Now you have your core keywords. But, let’s be honest, if consumers only searched using your core keywords, your job would be monumentally easier. Think about different phrase variations and synonyms that could also be relevant to your products, and create separate ad groups for these to ensure you keep a very tightly-knit keyword theme in each and every ad group. Don’t go too far, though. Remember you have ad group limits within the engines!

Match Types

Match types are often very, very underrated. Probably because the discussion around them because extremely technical and can confuse some. Never fear, just talk through it. Think about it this way: one keyword with three different match types isn’t one marketplace – it’s three. Advertisers bidding on that keyword for Broad, for Phrase, or for Exact could be using completely separate strategies. You may be able to match to queries across all match types, but the auction evaluation exists on the individual keyword level, which is why you typically see variation in CPC’s and CTR’s for different match types. So, strive to understand which match types hit the sweet intersection of high volume, high relevance, and low competition and CPC.

Negative Mapping

Don’t just stick with the list that Google gives you. You are the train conductor of your SEM account, so YOU tell the engines which campaigns and ad groups you want it to serve ads from when a consumer’s query matches one of your keywords. This is especially true when you have less-targeted match types and overlapping products within a category. You must tell the engines which ad group to serve from in order to maximize the relevancy of your ad copy and landing page to the consumer’s query.

That’s it for our first installment of Paid Search Fundamentals. If you read this and kept thinking “duh, duh, yup, of course”, then we are very happy – keep pushing the boundaries! If you have questions, drop us a line in the comments section and we’ll be happy to provide additional learnings.

PPC Strategy Matrix

Monday, January 10th, 2011

Search, paid search especially, benefits as an advertising medium where there is always room for improvement. This means PPC marketers often find themselves with massive to-do lists, outlining an overwhelming amount of tactical measures to perform for an account, or portfolio of accounts. As with any to-do list, the list can get so large that your mind spends extra time sorting out and organizing the list instead of actually getting things done. This becomes even more complicated when you factor in multi-goal campaigns (think retail: growing revenue, increasing ROAS, stabilizing run rates, lifting traffic, reducing seasonality). This makes for multiple lists of tasks under each goal and a limited time span to complete them. So, with this phenomenon in mind, below is a simple PPC Strategy Matrix to help focus your thoughts and improve your client’s accounts.

[DIRECTIONS] In the paid search text above, how many marketplaces does one keyword with three different match types represent?

[DATA LINES]
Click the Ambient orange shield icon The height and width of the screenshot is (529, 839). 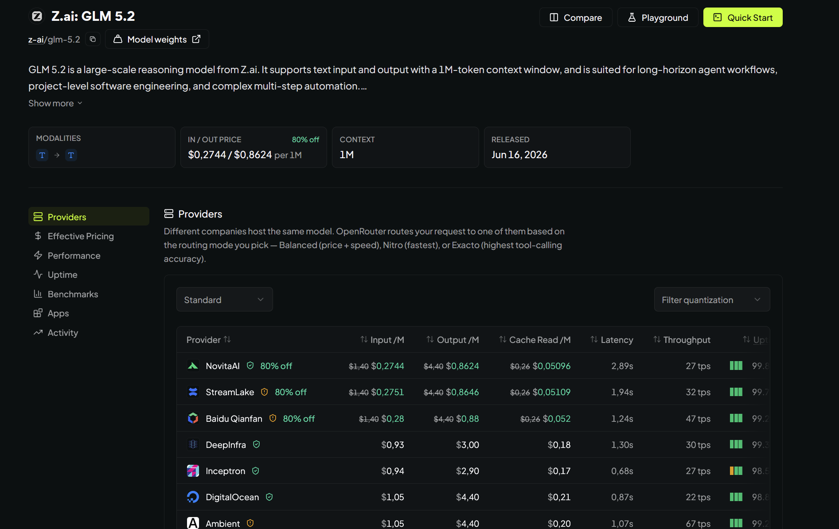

[RESULT OF THIS TASK] Three.